The prescribed rate is $5 for every square foot of home-office space, up to a maximum of 300 square feet. Hence, the simplified method sets a ceiling of $1,500 on each year’s deduction.
A top deduction of $1,500 is chump change for writers in expensive housing markets like the metropolitan areas of Boston and San Francisco. Freelancers with write-offs that greatly exceed $1,500 or offices much larger than 300 square feet ought to stick with the actual expense method.
Writers running the numbers to see which method is more beneficial need to be mindful of their often-hefty annual depreciation write-offs for an office’s cost. The actual expense method allows depreciation deductions over a 39-year period for the share of the house (but not the land) allocable to the business. The simplified method bars such deductions.

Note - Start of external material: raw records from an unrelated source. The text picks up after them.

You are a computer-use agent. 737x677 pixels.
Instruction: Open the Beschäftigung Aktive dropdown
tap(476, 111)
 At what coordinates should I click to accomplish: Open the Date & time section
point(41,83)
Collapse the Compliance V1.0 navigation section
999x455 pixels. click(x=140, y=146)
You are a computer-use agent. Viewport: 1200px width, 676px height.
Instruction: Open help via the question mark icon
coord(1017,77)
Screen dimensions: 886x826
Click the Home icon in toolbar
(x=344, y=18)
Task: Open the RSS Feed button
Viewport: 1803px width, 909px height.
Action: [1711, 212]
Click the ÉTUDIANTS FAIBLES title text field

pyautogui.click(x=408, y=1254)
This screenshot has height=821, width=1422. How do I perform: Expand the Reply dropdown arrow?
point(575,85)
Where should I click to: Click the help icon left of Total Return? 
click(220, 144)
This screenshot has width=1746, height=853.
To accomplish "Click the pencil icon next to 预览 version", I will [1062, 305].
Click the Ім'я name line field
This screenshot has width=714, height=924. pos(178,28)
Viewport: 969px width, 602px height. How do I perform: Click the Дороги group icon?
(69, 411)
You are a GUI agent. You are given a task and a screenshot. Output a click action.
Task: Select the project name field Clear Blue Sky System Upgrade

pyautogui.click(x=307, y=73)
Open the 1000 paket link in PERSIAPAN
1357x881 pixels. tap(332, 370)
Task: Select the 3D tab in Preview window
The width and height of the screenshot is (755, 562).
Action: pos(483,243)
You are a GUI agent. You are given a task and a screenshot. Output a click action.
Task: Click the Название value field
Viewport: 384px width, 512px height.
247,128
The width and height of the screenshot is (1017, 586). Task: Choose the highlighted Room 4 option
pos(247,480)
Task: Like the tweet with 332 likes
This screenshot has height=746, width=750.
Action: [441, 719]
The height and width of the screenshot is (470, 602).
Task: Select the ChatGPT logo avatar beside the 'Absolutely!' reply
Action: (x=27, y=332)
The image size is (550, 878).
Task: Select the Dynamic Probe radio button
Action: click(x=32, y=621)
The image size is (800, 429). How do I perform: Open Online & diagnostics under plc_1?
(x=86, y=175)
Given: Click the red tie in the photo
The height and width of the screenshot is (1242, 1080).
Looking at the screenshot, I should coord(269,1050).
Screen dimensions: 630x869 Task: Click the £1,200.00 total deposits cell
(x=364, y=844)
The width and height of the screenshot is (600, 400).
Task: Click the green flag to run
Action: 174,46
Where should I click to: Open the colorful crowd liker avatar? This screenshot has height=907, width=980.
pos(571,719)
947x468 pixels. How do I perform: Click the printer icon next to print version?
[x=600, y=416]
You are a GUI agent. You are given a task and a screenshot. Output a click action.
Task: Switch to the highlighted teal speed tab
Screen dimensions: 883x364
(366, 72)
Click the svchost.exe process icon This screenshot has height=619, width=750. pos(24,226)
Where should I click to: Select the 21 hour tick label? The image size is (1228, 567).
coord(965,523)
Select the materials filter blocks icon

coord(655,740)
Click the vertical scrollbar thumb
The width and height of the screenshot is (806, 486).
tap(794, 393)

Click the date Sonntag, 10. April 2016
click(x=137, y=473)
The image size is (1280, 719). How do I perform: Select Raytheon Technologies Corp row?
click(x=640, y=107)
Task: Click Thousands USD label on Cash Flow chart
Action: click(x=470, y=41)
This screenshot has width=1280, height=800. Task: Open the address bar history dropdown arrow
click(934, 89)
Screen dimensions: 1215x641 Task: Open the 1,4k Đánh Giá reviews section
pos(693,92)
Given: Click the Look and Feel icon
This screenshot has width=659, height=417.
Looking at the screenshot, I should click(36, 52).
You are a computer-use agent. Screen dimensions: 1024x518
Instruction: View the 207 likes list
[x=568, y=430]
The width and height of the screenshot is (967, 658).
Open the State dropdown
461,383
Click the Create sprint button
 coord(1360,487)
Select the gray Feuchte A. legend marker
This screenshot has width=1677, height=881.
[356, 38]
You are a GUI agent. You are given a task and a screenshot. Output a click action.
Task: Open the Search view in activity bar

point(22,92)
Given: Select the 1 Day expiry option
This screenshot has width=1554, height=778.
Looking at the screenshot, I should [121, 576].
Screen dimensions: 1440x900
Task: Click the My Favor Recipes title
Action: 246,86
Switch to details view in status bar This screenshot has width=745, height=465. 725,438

Writers who use the actual expense method have to allocate mortgage interest and real estate taxes between personal use (Schedule A for itemized deductions) and business use (Schedule C). But writers don’t have to allocate when they use the simpler option. They can claim all of their allowable interest and taxes on Schedule A.
Ditching the actual expense method for the simplified method also means no write-offs for expenses that benefit the business part of your home—such as insurance premiums and utility bills.
The rules are more favorable for normal expenses that are unrelated to business use of homes. Writers who use the new option remain entitled to claim deductions on Schedule C for all unrelated business expenses, such as outlays for postage, travel, and the cost of help and supplies.
About the Author: Julian Block is an attorney and author based in Larchmont, N.Y. He has been cited as: “a leading tax professional” (New York Times); and “an accomplished writer on taxes” (Wall Street Journal).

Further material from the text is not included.